And if you are really bad parents, which probably also means parents in poverty, the State takes the children away.  “Looked after children” is the new term.  The numbers of children looked after is about 92,000 in England and growing, probably because of the squeeze, since 2008, on low income households.  The cost per looked after child is about £50,000 p.a.  It would be cheaper to send them to Eton – about £30,000 p.a.  The cost of looked after children does not include their disproportionate poor performance in school, absenteeism, low incomes as adults and likelihood of occupying our criminal justice system.
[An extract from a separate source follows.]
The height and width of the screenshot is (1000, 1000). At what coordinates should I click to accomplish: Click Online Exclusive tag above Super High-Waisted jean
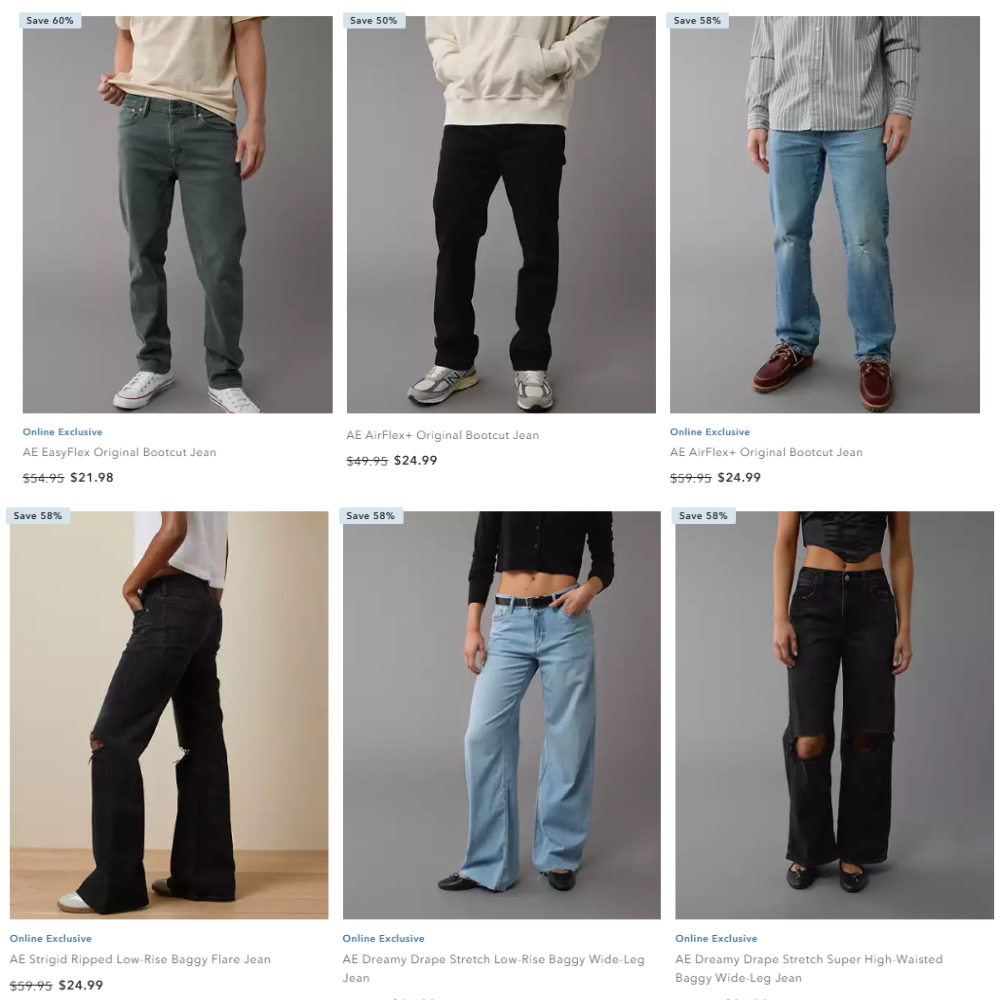(x=716, y=939)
Most people recognise that this is a vicious circle but not only has no government addressed the problem but it seems to be deteriorating.  The system rewards people for poor parenting.  In theory, when a child is taken into care, the parents should inform HMRC that, after eight weeks, child benefit should cease.  There is no requirement of the care worker or the court making the order to do so.  In all the emotion of a child being removed, would you tell HMRC to stop paying you?

On the same basis, child benefits should be withdrawn for parts of the school year for children at boarding school but maybe the fine print covers that.

Child tax credits are a devious means of raising the tax take, from higher earnings, and the government claiming higher employment.  At £20 per week for the first child, parenting is a financial drain. Neither financial inducement is incentivising parents in poverty to perform better. Well-off parents do not need them.

Child benefits should be quadrupled, but only be given for the first two children and to parents earning less that £50,000 p.a.  The responsible official, court or care worker, should advise HMRC about children taken into care.  And child care tax credits should be abolished.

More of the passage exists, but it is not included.